What are the penalties for AML non-compliance by gaming operators in the UAE?
Commercial gaming operators in the UAE that fail to comply with AML/CFT obligations face severe penalties under both the primary AML law and sector-specific regulations. The UAE 2025 legal framework significantly strengthened the penalty regime compared to its predecessor.
Federal Decree by Law No. 10 of 2025, the UAE primary AML law establishes criminal liability for money laundering offences, with imprisonment terms of up to 10 years and fines of up to AED 100 million (approximately USD 27 million) for organisations that violate the AML framework. Individual directors, officers, and employees can face personal criminal liability alongside the gaming entity itself.
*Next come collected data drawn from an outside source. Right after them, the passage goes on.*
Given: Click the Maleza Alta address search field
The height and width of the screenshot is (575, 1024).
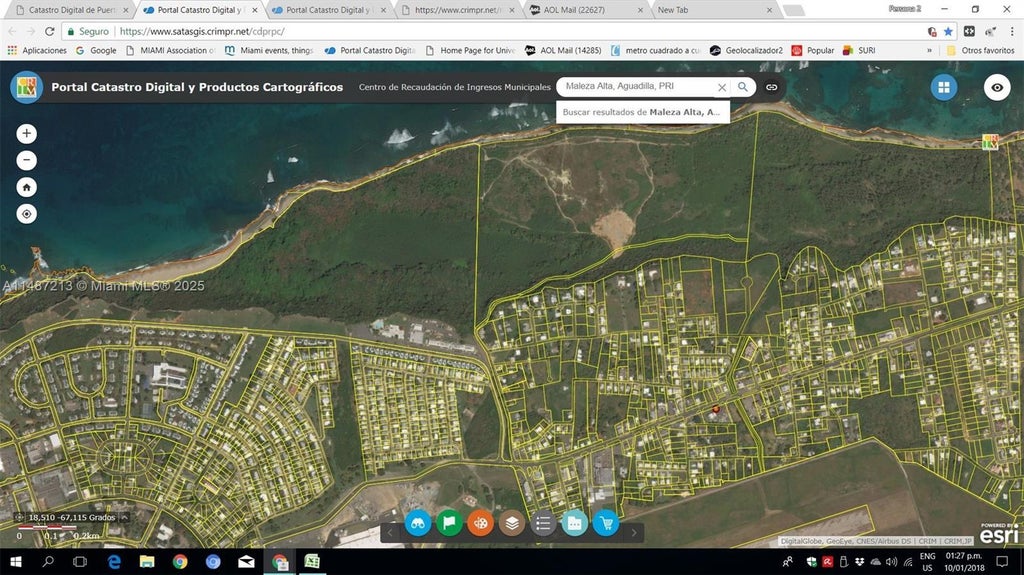Looking at the screenshot, I should 636,87.
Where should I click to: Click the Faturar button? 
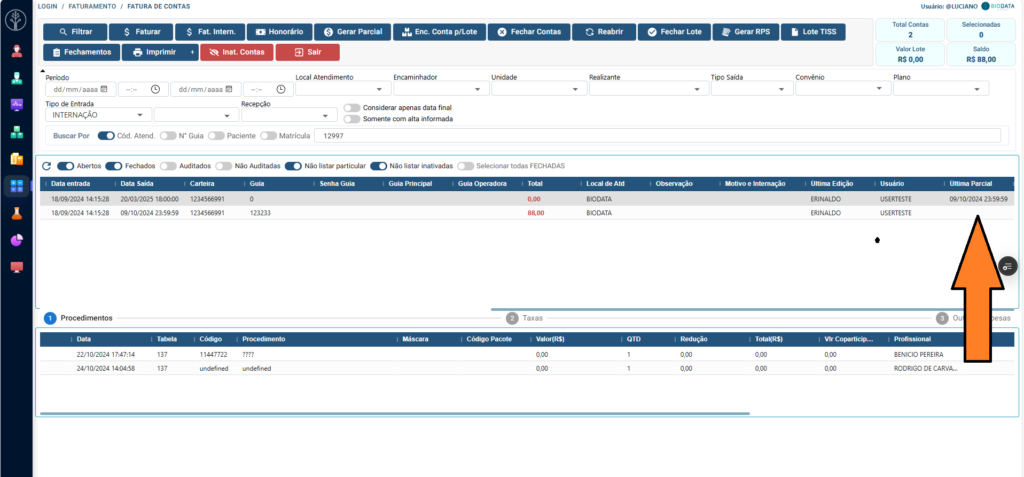tap(140, 32)
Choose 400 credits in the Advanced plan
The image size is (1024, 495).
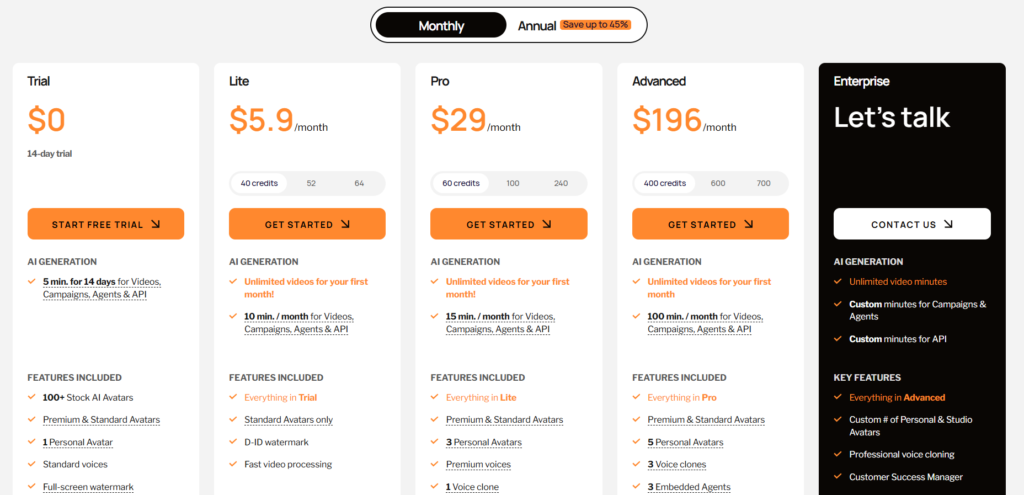pos(665,184)
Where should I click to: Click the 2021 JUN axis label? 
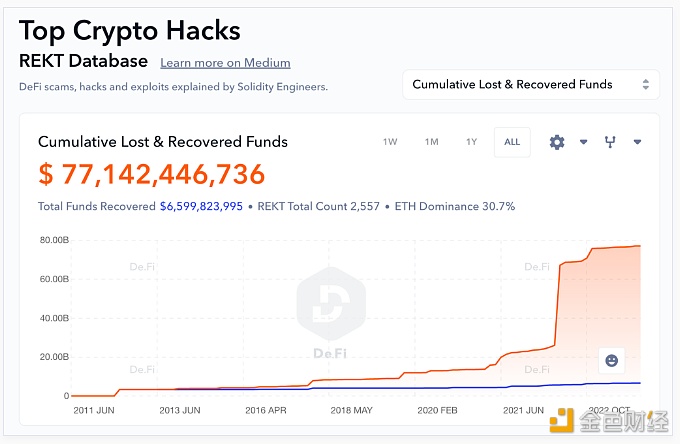pyautogui.click(x=523, y=410)
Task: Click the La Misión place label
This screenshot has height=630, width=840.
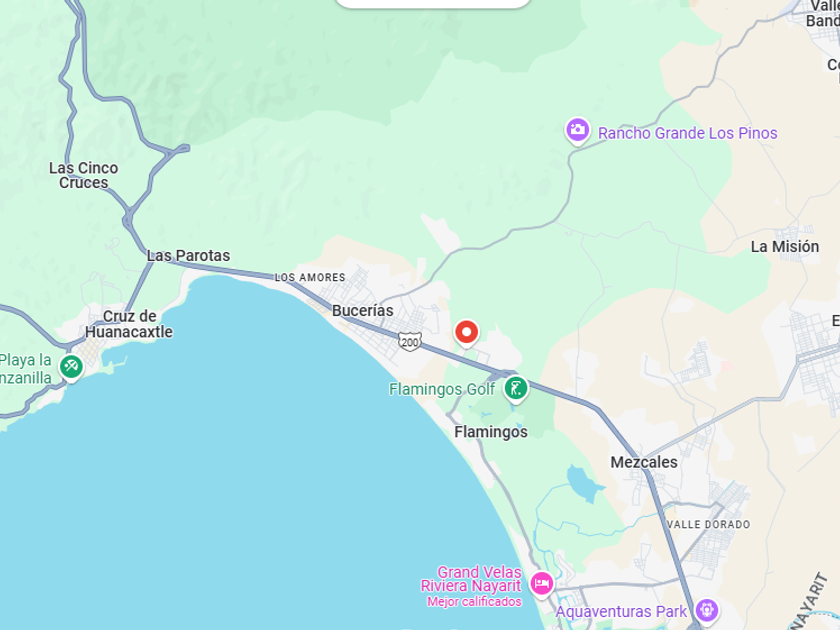Action: pos(785,247)
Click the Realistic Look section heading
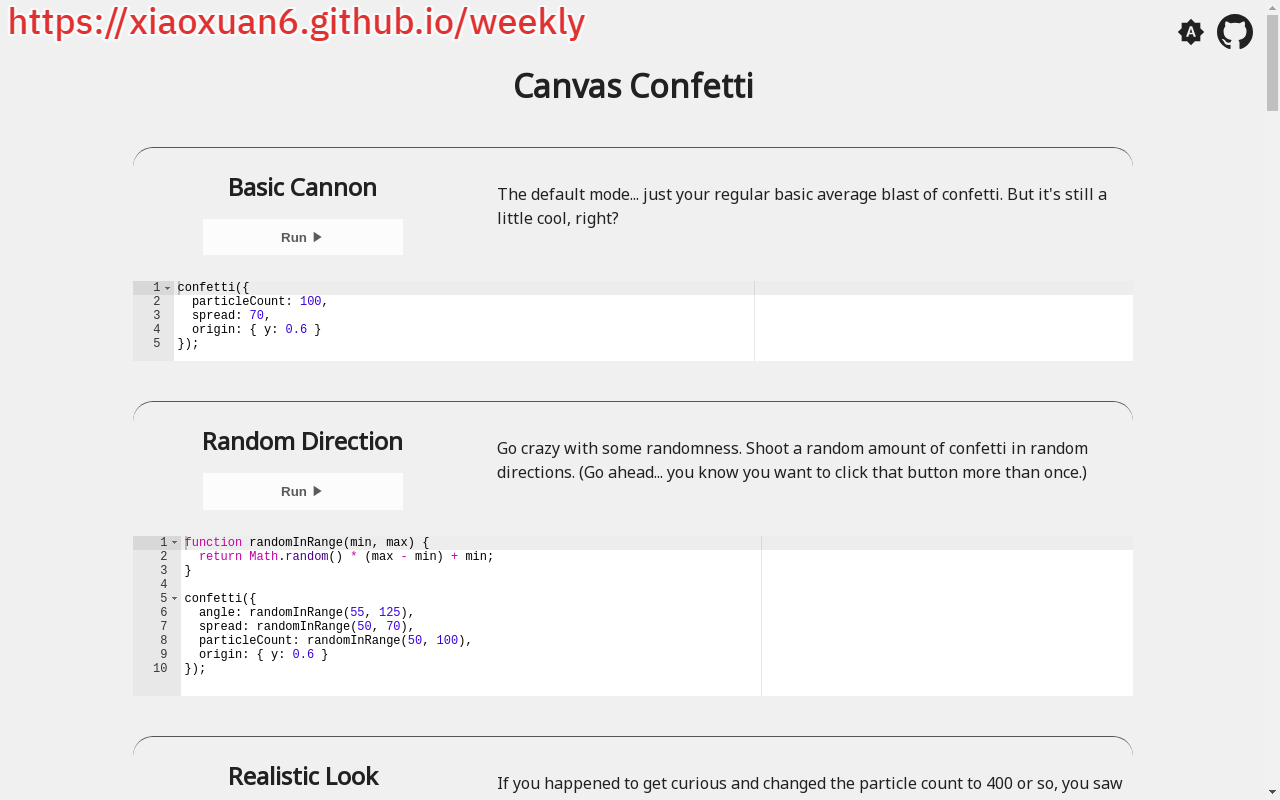 click(302, 776)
Administrative penalties for specific compliance failures, such as failure to apply Player Due Diligence, failure to file Suspicious Transaction Reports, inadequate record-keeping, or failure to appoint a Money Laundering Reporting Officer, are prescribed under Cabinet Resolution No. 71 of 2024 (on violations and administrative penalties for DNFBP AML obligations). The GCGRA, as the sector AML supervisory authority, also has independent enforcement powers, including suspension or revocation of gaming licences.
The Commercial Gaming Policy Paper (GSNAMLCFTC, 2025) notes that the penalty framework is designed to be proportionate but sufficiently deterrent to ensure that the commercial gaming sector meets international AML standards from inception.
Under Article 25 of Cabinet Resolution No. 134 of 2025, failure to maintain records as required - including AML records, CDD documentation, and STR files - is itself a punishable offence, separate from any underlying substantive AML failure.
Legal Reference (UAE):
- Federal Decree by Law No. 10 of 2025, Primary AML law establishing criminal and administrative penalties for gaming operators
- Cabinet Resolution No. 134 of 2025, Article 25, Record-keeping obligations, breach of which carries independent penalties
For more details, consult the full text of FDL No. 10 of 2025 or seek guidance from your AML compliance officer.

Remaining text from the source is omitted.